The first point is pretty minor, but highlights the depths of strangeness at play. Vinny Green created a project called FreeWP that… actually, I don’t actually know what it’s about. You need to read the site for yourself. It seems to be an announcement of an organization that includes a news site, a class action lawsuit, and some other things. It’s not really clear to me, and it seems like it might be an elaborate troll.

This normally wouldn’t be news, except Matt Mullenweg made it so. It’s uncertain if Mullenweg even understood what Green was building, but Green was quick to point out that it wasn’t a fork of WordPress. Mullenweg then amended his post to include AspirePress, and noted a spelling error. The whole thing seems strange, but I’m assuming that Mullenweg wrote the blog post to make fun of potential WordPress forks.

The bigger issue happened on Saturday when Automattic hijacked the Advanced Custom Fields (ACF) plugin. As I’ve written in the past, ACF is a major plugin in the WordPress development world, and a requirement for many custom websites. It’s also owned by WP Engine, the company Mullenweg is beefing with. In the previous link, I had guessed that Mullenweg intended to kick them out of the WordPress plugin directory. Turns out, they went one further.

In a post titled “Secure Custom Fields”, and in the category “Security”, Mullenweg posted that he was invoking “point 18” of the plugin directory guidelines to hijack the ACF plugin. ACF is ostensibly offered under the GPL because it interfaces with WordPress. That said, it doesn’t have an explicit license listed on its GitHub page. Still, it’s almost certainly legal and reasonable for Automattic to fork it and do whatever it wants with the source code.

But that’s not the point. ACF is something that WordPress users trust and expect to come from a specific source. That Automattic would unilaterally decide to hijack such a popular plugin is completely insane. I’m not sure how this differs from a supply-chain attack. As I’ve written, the reason for this is invented and brought on by Automattic’s blocking of WP Engine employees from WordPress.org. Automattic just happened to find a mild vulnerability in ACF, and is now using the block Automattic imposed as a reason to take control of the plugin because the ACF team can’t update the plugin while the block is in place.

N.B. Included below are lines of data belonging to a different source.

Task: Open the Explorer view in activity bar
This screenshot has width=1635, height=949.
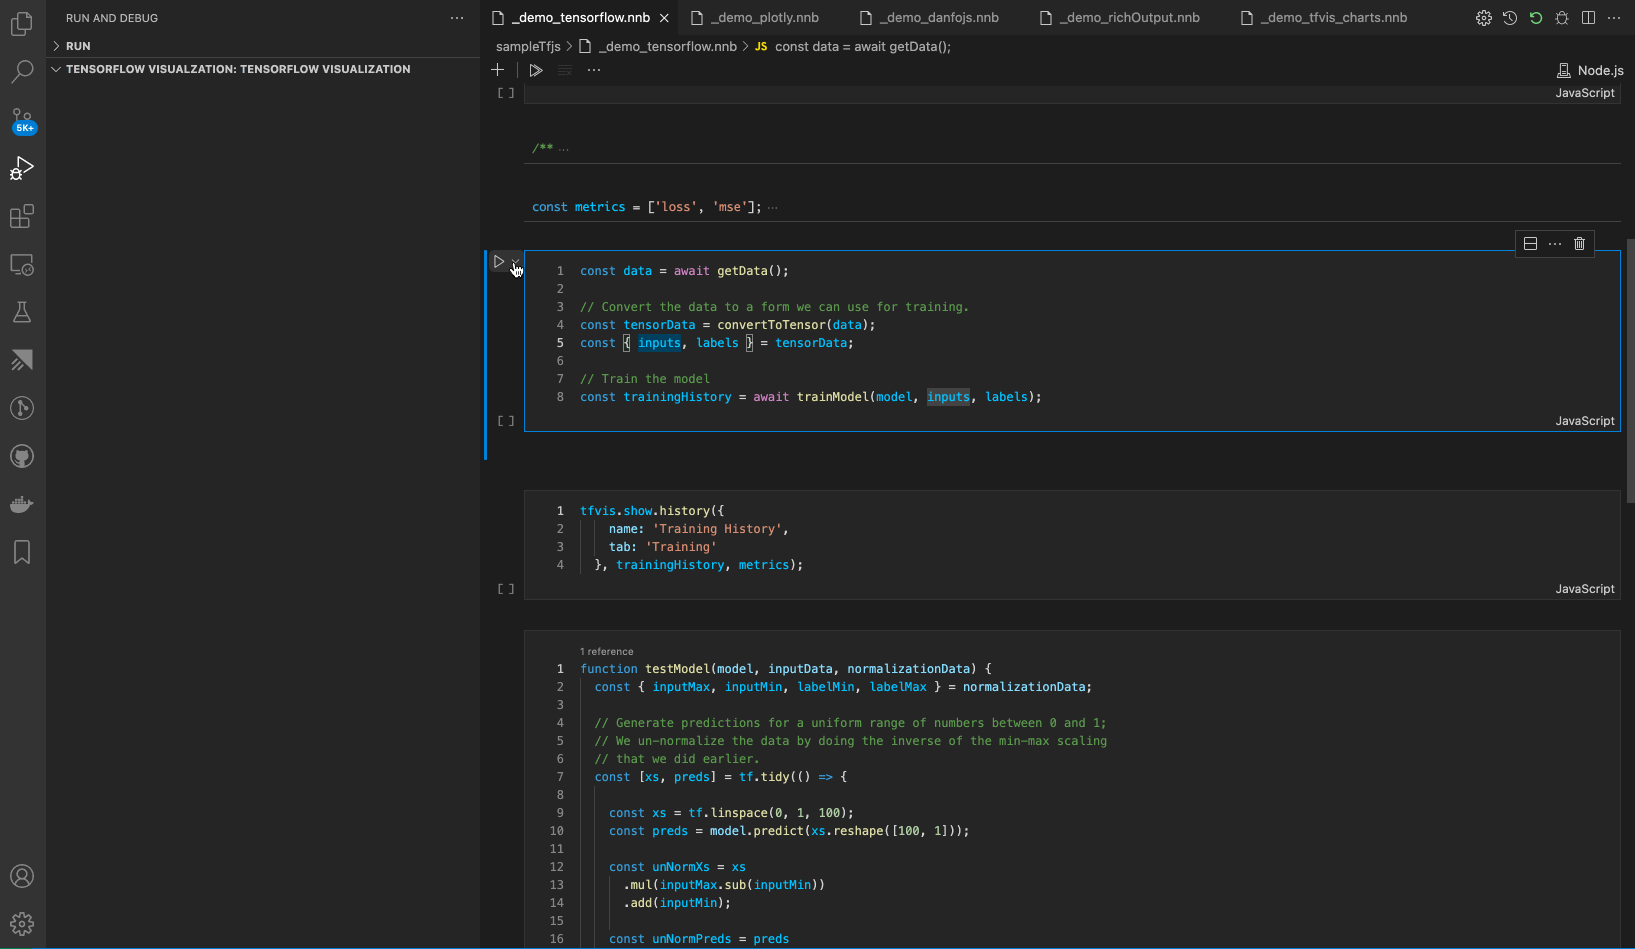Action: coord(22,23)
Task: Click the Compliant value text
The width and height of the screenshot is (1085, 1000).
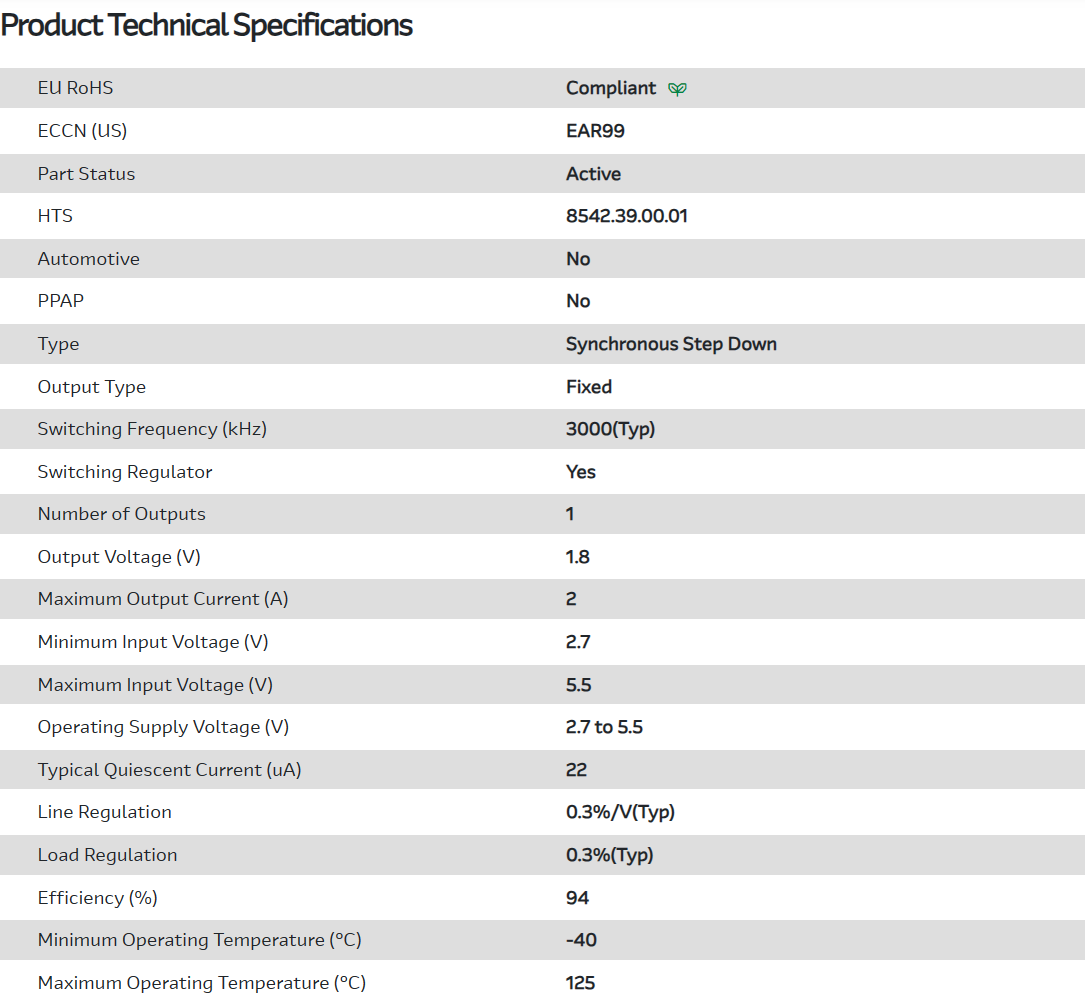Action: click(611, 88)
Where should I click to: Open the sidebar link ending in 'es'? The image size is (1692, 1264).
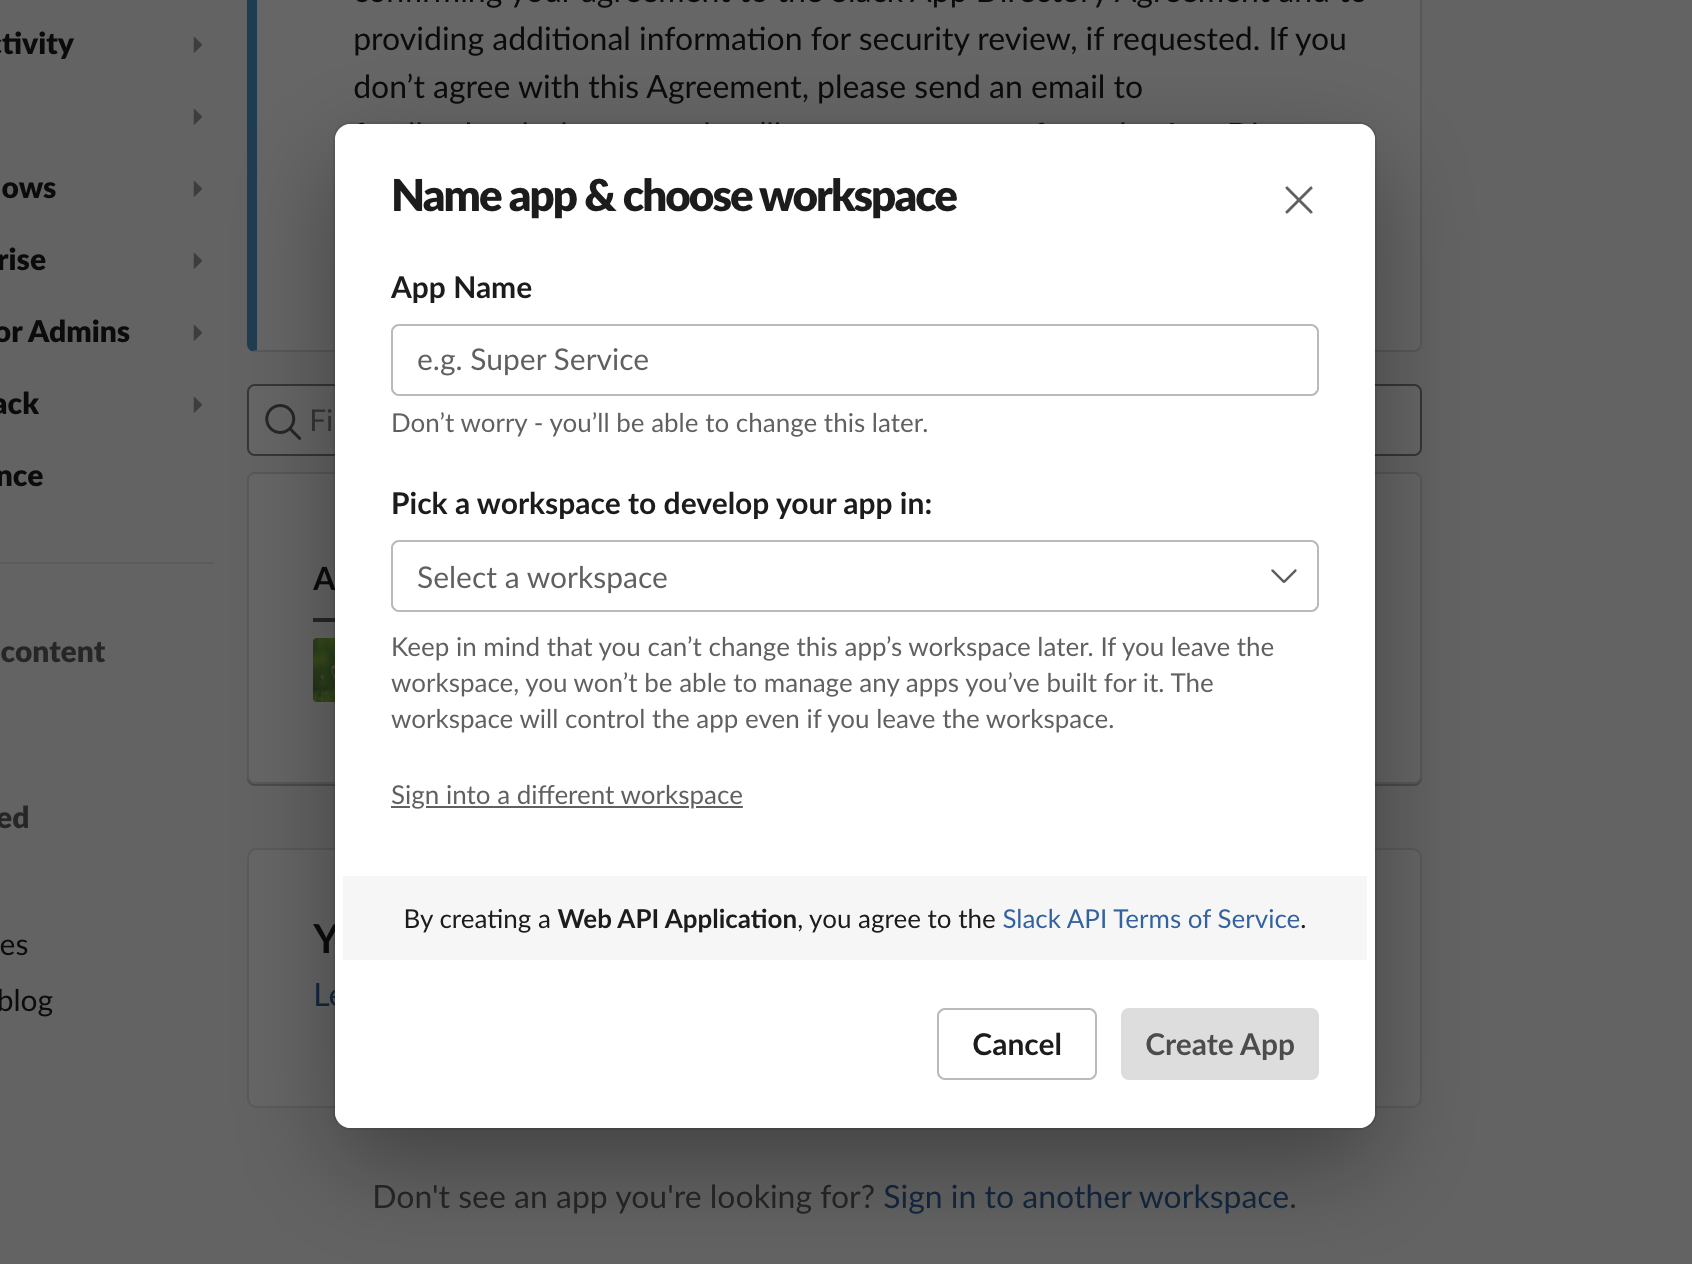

This is some Grade-A 100% bullshit.

The ACF site has been updated with a notice about the takeover, but most users likely won’t see this. The team behind the WordPress plugin directory could now update ACF to make any changes they’d like. If they’re willing to do this, I wouldn’t trust any plugins hosted on WordPress.org.

I really don’t know what to say at this point. I assumed that ACF would be removed from the WordPress plugin directory, but I never would have guessed it would be hijacked. It seems like Mullenweg has lost the plot completely.

If you use WordPress for a living, I recommend strongly that you consider changing platforms.